Setting aside the academic debate, it has never been ambiguous that California in general funds public education near the bottom per capita of all states, and roughly 165 PUSD teachers received preliminary layoff notices in March (along with lots of non teachers). Measure CC would have stanched that bleeding, and fit roughly half of those teachers back into the budget.

You can debate weather or not the district is doing well, how much it spends, how it is managed, etc all you like, but what I cannot understand is how people who voted no on CC reconcile their perception of "low quality" of PUSD (an unsophisticated and out-of-date assertion, in my view), with the decision to reduce/withhold funding for teacher salaries. I guess the best light I can see it in is "tough love". What I really think it amounts to is a superficial and uninformed perspective on how the district is being run, combined with a tough economic climate making taxes in general a tough sell.

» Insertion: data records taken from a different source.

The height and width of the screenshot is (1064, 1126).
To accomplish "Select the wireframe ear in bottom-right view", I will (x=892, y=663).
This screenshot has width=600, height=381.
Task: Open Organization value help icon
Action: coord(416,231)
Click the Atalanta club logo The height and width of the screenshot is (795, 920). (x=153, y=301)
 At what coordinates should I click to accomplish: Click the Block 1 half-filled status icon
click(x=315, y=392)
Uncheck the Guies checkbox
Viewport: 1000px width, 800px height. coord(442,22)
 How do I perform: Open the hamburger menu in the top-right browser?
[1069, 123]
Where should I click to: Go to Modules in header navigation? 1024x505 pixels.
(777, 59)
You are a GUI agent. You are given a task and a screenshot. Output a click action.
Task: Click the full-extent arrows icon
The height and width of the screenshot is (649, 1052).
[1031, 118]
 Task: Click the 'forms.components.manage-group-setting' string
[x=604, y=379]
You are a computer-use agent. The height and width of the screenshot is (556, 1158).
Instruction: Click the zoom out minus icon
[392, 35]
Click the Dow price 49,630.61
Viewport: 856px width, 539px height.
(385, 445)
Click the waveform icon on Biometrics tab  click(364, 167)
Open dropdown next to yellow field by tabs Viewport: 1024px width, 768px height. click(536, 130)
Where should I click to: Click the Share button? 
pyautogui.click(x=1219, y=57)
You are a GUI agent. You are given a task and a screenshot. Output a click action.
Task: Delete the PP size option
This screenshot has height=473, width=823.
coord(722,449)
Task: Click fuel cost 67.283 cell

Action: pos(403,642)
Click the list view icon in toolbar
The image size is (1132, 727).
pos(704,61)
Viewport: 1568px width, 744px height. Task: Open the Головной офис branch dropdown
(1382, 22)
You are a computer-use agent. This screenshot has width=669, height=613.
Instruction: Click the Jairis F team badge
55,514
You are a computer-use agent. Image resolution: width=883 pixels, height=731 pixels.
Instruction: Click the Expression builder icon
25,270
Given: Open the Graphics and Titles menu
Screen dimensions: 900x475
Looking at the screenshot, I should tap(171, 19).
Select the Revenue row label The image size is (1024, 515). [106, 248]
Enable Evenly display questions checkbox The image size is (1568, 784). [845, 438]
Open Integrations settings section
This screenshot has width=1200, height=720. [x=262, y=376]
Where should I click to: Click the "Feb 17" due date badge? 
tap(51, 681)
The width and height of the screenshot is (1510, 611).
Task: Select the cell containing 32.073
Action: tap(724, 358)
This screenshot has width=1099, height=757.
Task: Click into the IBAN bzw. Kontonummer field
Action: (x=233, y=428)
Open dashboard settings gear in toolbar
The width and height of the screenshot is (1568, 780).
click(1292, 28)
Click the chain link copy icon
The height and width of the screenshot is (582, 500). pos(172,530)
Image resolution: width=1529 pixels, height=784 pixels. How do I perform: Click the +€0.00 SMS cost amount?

3. Socioeconomic prejudice

There is a tendency to look at the past through rose colored glasses. Mr. Selvidge reveals this bias himself, stating that if such-and-such happens, "PUSD will be on the path to becoming again the quality and highly regarded school district it once was."

I am only 39 and I have only lived in Altadena for 14 years, so I have no first hand experience with busing, desegregation, white flight and the racial legacy of PUSD.

While all of that is important history, as a direct consumer of today's PUSD, I can tell you that I'm a bit tired of hearing people describe the district in the context of yesterday's PUSD. I've been drawing my own conclusions by visiting PUSD schools and making my own observations since 2003 or so when I started to develop a plan for educating my children (currently in 1st and 3rd grades). I am not blind to the challenges the district faces, especially with regard to serving the kids on the lower side of the achievement gap.

But I have no concern that my children, who are on the high side of that gap, are going to be dragged down just by proximity to underprivileged children. To the contrary, there is ample evidence so satisfy me that the opposite is true for kids on both sides of that gap. I really believe that a rising tide raises all ships. Upon concluding that I could navigate the waters within the district and feel confident that my children will receive first rate educations, I felt it would be small-minded and selfish of me to put them in a more "elite" private school. While I think there are plenty of valid reasons to send one's children to private school, I assert that many people do it out of fear and misunderstanding of socioeconomic groups outside of their own.

While the white flight days are long over, an anti-PUSD bias still remains, as evidenced by the fact that PUSD attendance area has double the national average of kids in private school. I've heard the figure put at 30%. Given the quality of education that can be found inside PUSD (by engaging in it and focusing even a fraction of the energy and resources one would spend to send kids to private school into public education), this is an unforgivable figure. There is far too much "keeping up with the Joneses" in the PUSD attendance areas, and it is based on laughably outdated socioeconomic biases.

4. Creation is Harder Than Destruction

It can be less socially risky, in contemporary society, to be pessimistic about things. It's simpler to stand on the outside of a complex situation and make criticisms than it is to step up and engage in trying to improve it. Consider Mr. Selvidge's closing remarks in his opinion piece. He offers some vague suggestions, "such as emphasizing neighborhood schools in the primary grades, giving parents in those neighborhoods significant influence over the management of those schools and establishing a merit high school," all of which may or may not be better than the systems in place now, or arguably already exist. The fact is, however, it wasn't his job to actually solve these (or any problems). His only goal was to marshal the fears of those voters who share his out-dated perspective on the quality and issues of PUSD. Having succeeded in that fairly simple (given the national and state economic crises) task, his opinion piece is just pointless gloating.